— Start Page excerpt —
It is highly nourishing and easily digested, and
is fitted to repair wasted strength, preserve health, and
prolong life.
It
agrees with dry temperaments and convalescents; with mothers
who nurse their children; with those whose occupations oblige
them to undergo severe mental strains; with public speakers,
and with all those who give to work a portion of the time
needed for sleep.
It soothes both stomach and brain, and for this
reason, as well as for others, it is the best friend of those
engaged in literary pursuits."
It is well known
that Linnæus called the fruit of the cocoa tree theobroma,
'food for the gods.' The cause of this emphatic
qualification has been sought, and attributed by some to the
fact that he was extravagantly fond of chocolate; by others to
his desire to please his confessor; and by others to his
gallantry, a queen having first introduced it into
France.
"The Spanish ladies of the New World, it is
said, carried their love for chocolate to such a degree
that, not content with partaking of it several times a day,
they had it sometimes carried after them to
church.
— End Page excerpt —
— Start Provided material —
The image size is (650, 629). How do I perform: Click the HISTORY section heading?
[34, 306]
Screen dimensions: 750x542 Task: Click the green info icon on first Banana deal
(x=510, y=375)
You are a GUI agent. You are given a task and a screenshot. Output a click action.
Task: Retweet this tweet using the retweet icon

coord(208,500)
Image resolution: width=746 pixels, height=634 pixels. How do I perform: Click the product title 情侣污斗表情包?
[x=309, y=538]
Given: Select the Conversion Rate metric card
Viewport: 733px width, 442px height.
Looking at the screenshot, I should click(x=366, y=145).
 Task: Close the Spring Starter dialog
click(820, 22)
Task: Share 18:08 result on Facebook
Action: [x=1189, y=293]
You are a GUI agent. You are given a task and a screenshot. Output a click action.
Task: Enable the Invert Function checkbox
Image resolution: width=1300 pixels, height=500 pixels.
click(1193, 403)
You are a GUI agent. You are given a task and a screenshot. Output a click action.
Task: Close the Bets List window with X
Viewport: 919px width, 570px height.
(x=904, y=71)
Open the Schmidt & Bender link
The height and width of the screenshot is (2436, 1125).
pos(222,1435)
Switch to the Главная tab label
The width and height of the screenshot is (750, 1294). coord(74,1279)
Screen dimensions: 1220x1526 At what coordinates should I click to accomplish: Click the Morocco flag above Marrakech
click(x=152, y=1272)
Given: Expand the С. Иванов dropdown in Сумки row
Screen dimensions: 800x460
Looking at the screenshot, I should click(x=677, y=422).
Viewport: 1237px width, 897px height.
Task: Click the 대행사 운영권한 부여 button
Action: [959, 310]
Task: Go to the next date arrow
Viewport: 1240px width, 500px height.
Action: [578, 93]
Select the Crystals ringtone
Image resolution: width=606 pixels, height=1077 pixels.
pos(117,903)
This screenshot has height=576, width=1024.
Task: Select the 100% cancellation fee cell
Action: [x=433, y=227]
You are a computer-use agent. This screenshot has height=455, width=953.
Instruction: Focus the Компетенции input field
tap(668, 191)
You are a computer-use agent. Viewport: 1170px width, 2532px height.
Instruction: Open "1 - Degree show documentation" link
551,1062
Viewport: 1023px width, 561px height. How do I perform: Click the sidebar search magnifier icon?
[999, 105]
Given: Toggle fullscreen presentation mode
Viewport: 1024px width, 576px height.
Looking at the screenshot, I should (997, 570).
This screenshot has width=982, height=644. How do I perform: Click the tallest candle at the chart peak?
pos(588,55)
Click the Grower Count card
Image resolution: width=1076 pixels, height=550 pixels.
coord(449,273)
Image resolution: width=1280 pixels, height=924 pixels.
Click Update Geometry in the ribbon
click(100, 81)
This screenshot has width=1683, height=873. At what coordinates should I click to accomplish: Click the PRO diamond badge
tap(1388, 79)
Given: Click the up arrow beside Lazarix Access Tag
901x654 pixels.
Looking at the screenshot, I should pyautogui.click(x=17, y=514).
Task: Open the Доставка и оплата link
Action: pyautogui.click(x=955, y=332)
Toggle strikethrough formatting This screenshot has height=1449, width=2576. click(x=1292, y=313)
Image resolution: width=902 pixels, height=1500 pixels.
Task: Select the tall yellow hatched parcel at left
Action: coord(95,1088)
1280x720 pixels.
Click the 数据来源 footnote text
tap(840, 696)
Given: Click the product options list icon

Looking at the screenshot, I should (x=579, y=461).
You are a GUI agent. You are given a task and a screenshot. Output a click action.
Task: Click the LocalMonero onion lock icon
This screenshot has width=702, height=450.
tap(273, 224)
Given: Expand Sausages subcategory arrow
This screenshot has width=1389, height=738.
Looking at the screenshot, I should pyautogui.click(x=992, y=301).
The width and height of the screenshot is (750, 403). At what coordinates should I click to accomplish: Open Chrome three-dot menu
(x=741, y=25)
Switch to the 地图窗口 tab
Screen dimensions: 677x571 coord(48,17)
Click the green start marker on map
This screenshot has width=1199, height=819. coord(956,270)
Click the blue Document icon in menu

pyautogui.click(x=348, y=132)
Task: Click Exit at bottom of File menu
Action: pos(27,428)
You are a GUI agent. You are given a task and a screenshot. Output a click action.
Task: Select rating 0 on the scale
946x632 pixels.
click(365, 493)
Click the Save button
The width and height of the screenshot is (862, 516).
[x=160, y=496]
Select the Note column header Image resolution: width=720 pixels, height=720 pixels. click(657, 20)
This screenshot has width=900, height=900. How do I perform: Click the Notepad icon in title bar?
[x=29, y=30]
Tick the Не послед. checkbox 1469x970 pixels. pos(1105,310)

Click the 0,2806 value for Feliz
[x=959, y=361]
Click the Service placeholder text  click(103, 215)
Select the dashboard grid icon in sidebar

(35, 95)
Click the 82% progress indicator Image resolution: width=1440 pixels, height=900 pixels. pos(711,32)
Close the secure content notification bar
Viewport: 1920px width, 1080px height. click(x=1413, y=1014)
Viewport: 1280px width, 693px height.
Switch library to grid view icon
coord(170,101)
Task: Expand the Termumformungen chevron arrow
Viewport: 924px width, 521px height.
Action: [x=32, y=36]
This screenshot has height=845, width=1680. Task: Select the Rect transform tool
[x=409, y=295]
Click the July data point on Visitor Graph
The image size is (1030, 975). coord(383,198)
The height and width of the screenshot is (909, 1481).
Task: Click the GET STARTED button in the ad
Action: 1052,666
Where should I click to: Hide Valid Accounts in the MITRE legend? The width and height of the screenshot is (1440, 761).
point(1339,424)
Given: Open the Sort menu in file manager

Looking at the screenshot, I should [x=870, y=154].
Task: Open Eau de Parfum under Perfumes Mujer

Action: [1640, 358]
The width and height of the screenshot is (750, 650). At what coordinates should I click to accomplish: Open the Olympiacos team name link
— End Provided material —
What you need to do:
1. Reproduce, word for word, the part of the chocolate passage that opens with the words containing "It is highly" and closes with "needed for sleep.".
2. In the chocolate passage, what name did Linnæus give the fruit of the cocoa tree?

Answers for the tasks:
1.
It is highly nourishing and easily digested, and
is fitted to repair wasted strength, preserve health, and
prolong life.
It
agrees with dry temperaments and convalescents; with mothers
who nurse their children; with those whose occupations oblige
them to undergo severe mental strains; with public speakers,
and with all those who give to work a portion of the time
needed for sleep.

2. Theobroma, meaning "food for the gods."